Monday, August 11, 2008

DCM

a few notes:
at 6:30 in the morning, nothing is funnier than magnets and green shirts.
'rowar!  i'm a gay werewolf!'
'yes.  i am president carter.'
everyone is awesome.
sometimes i hate myself.
'where is my utility tool?'
'it appears YOU have nothing to bite.'
brooke shields is tall.
rob riggle is impossibly nice.
'let em laugh, let em laugh, let em laugh!

Friday, August 8, 2008

liar!

today's blog title is an homage to one of the healy-wurzburg girl's favorite movies growing up - the disney live action adaptation of the three musketeers from the mid-nineties! it really is a kick ass family movie, and i am pretty suprised that it doesn't seem to have the staying power i expected it to have. much like star chris o'donnel's carrier. and don't think that he's the only draw for the live action disney version either; the cast features oliver platt, tim curry, kiefer sutherland, charlie sheen and that guy who played the sub-lieutenant in 'robin hood prince of theives' with the scary deep voice. and that woman who was in the the before sunrise/sunset movies! and the priest from chocolat! seriously! anyway, it's a fun movie, watch it if it's on.

erm. what was i going to post about? oh yeah, i am a liar. i did not go home last night, i stayed for most of i got next, did 3 minutes of mostly shitty improv at 12:30 am and watched the power duo of starband (starzinski and bluvband) fucking rock my face. sigh. someday i'll be good at improv. SOME DAY.

i was up early for work today. i am doing the very little that needs to be done here. pretty lame. i wish i was taking the workshop i was supposed to with matt walsh. in oddly enough news, ian roberts asked me what time he needed to be at the classrooms on friday. it was surreal to write the next day's classes on the board, and have the last names be the founders of the UCB plus the last two AD's of the theatre.
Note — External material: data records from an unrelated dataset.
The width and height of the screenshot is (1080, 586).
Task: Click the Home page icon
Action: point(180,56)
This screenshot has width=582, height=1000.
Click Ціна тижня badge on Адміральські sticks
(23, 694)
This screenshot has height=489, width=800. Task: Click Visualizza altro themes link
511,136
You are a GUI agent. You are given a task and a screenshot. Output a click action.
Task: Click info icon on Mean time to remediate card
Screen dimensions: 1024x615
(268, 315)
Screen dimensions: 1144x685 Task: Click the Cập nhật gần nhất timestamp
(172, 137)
well, i am going to be up for the next 20 hours or so, so i am going to go get some work done, hydrate and eat some peanut butter toast. BREAK!

p.s. if you are so inclined, come see bad data perform tomorrow at 8:45 am at the URBAN STAGES theatre of the del close marathon! should be ridiculous!

Thursday, August 7, 2008

new beginings

so my work related stuff can be discussed now; i interviewed for a new job last week and this week, and was given an offer yesterday that i accepted! i am thrilled. it's working for a really awesome place called JWT, which is like that place that every 20 something independent woman who works in new york in the movies works at. it's modern and cool as shit, and seems full of totally awesome people. i am really psyched to join their team.
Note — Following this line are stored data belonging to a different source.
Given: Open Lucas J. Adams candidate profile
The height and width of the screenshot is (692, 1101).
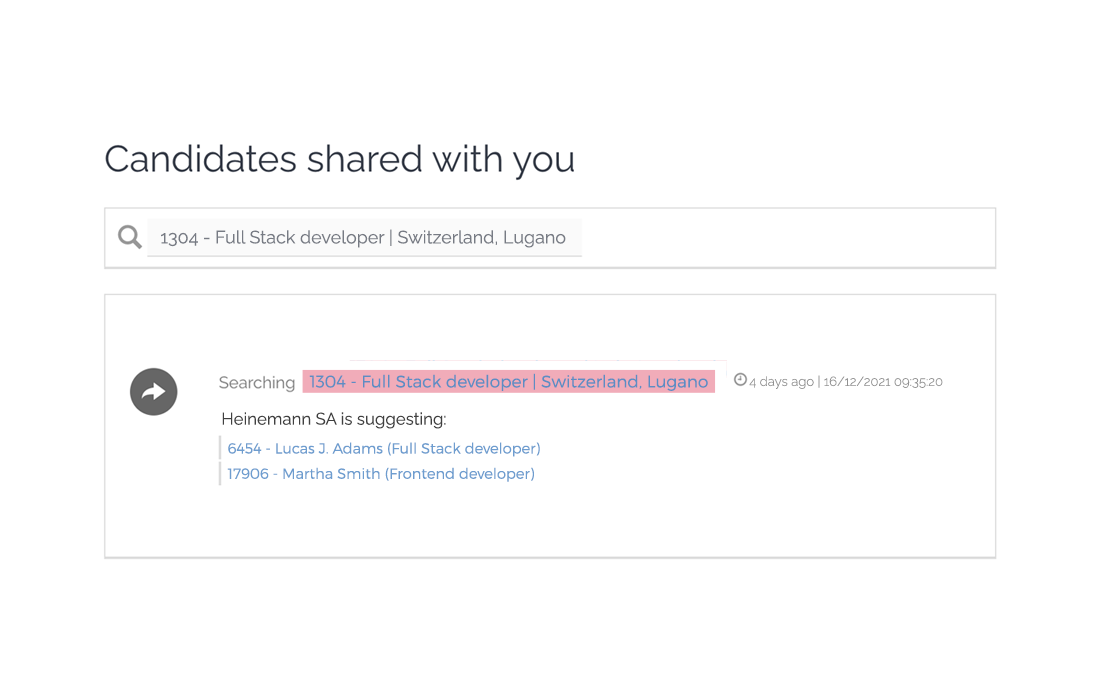Looking at the screenshot, I should click(329, 449).
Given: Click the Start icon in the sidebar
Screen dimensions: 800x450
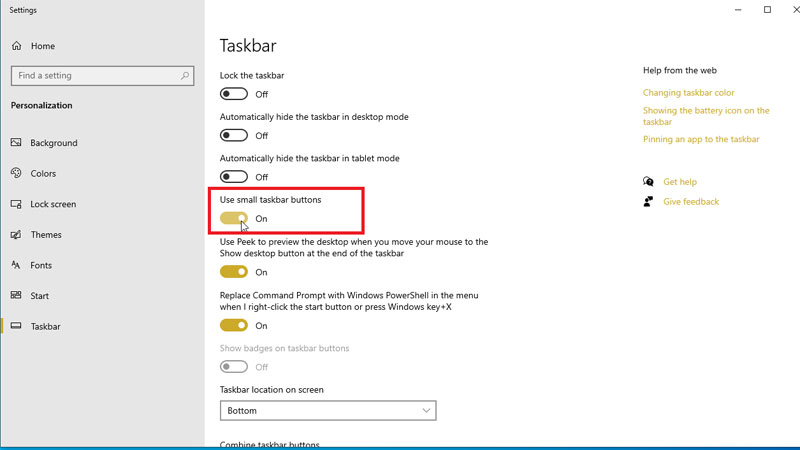Looking at the screenshot, I should (17, 296).
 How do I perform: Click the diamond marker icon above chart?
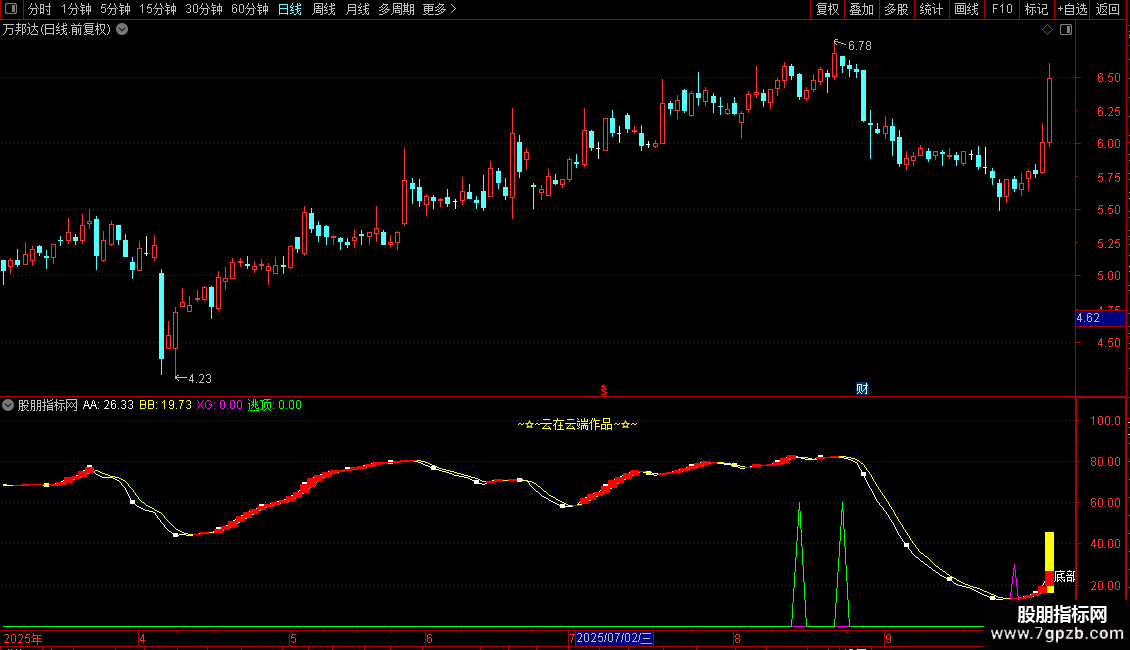pos(1048,30)
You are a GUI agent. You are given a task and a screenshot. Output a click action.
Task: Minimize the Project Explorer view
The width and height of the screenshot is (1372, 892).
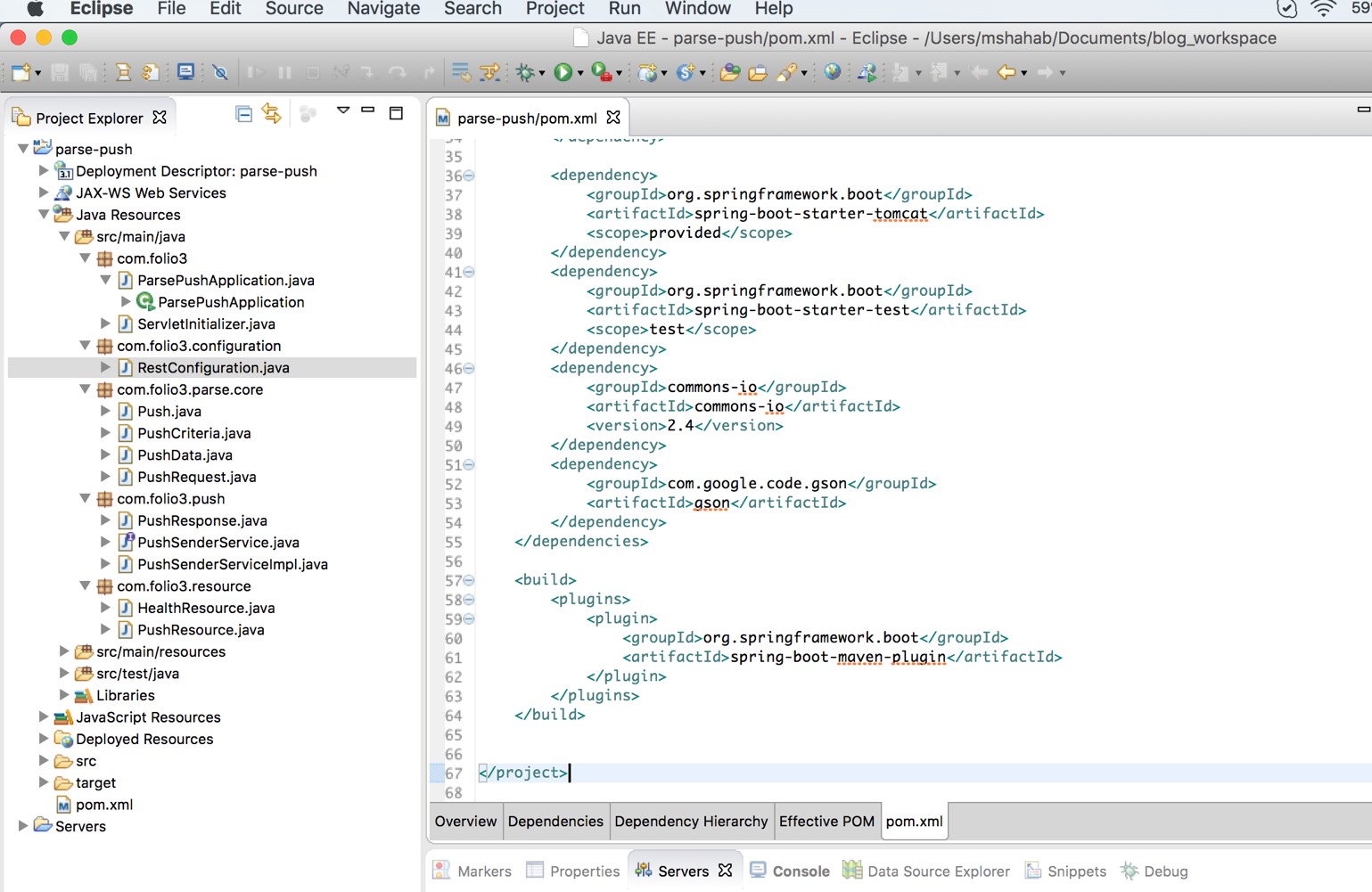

and it means i will no longer be an accountant, AT ALL. i am really thrilled at the prospect 51 weeks spent as an accountant is really far too many. and taking a pay cut because i don't have an accounting background? yeah, chock that up to one of the worst decisions i've ever made. however, i really enjoyed most of my time at my current position. i certainly learned a lot, and had a great time when i opened myself up to it. i am hoping that this new job will push me to develop my social time at my professional position; i tended to devote all my social energy to my comedy and improv circle over this past year and am planning on being more equitable in this new position. i think i will feel more balanced if i do.

so yeah, new exciting things on the katey front. in other news, i am interning tonight at my regular UCB shift, then probably going right home since i have to get up at 7 am tomorrow so i can leave by 4 pm to work ANOTHER UCB (DCM) shift... then be up for another 9 hours before my show at 8:45 am. then it's home to sleep until my 6 pm teching shift saturday-sunday. then up again until the krompf show sunday morning.
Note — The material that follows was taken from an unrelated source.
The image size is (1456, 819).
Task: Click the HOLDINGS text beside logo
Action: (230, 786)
yowzers. still no computer.

Tuesday, July 22, 2008

real life entry

the dark knight was amazing. i saw it as soon as i could, and it was truly astonishing. this is one more drop of positive in a sea of nerds creaming themselves in pleasure, but it really was that good. it was thrilling and dark and intense and somehow uplifting. although it felt weird seeing it on a hot july day, i am glad it did, because watching that on a bleak february day would be too much to stand. it managed to make Batman Begins look like a fucking 'my little ponies' tv movie for crying out loud. i can't recommend it enough, you guys. it made me excited about film again!

i hope there weren't any substantive spoilers in that. i'm trying to avoid posting them, but it's hard when it's such a great film and all i want to do is talk about it. see it, and then we CAN talk about it.

walking back from the theatre, 'the only way' by mark erelli (as covered by ellis paul and vance gilbert) came up on my ipod and it was perfect. especially the following stanza (?):
But they circled wagons
They gathered round
As they bravely pulled our brothers
And our sisters from the ground
And I know
I owe them more
Than to be afraid

in obtaining that quote, i have found out that the version i have is a cover, and the original writer, mark erelli, went to bates college and might know kate spencer. i will have to ask her. 'oh hey kate, this singer songwriter i know from college... no i didn't go to school with him, he just did 1 or 2 shows every year on campus, and i have all his albums, and he's great; ellis paul? yeah well he and this other folk singer, vance gilbert covered this one song by this guy who i read about on the internet and found out he went to bates around the same time as you? uh. yeah. do you know him?'

note to self: imagining future awkward conversations is almost as bad as reliving conversations after they have happened and cursing yourself for every perceived awkward or potentially inappropriate moment.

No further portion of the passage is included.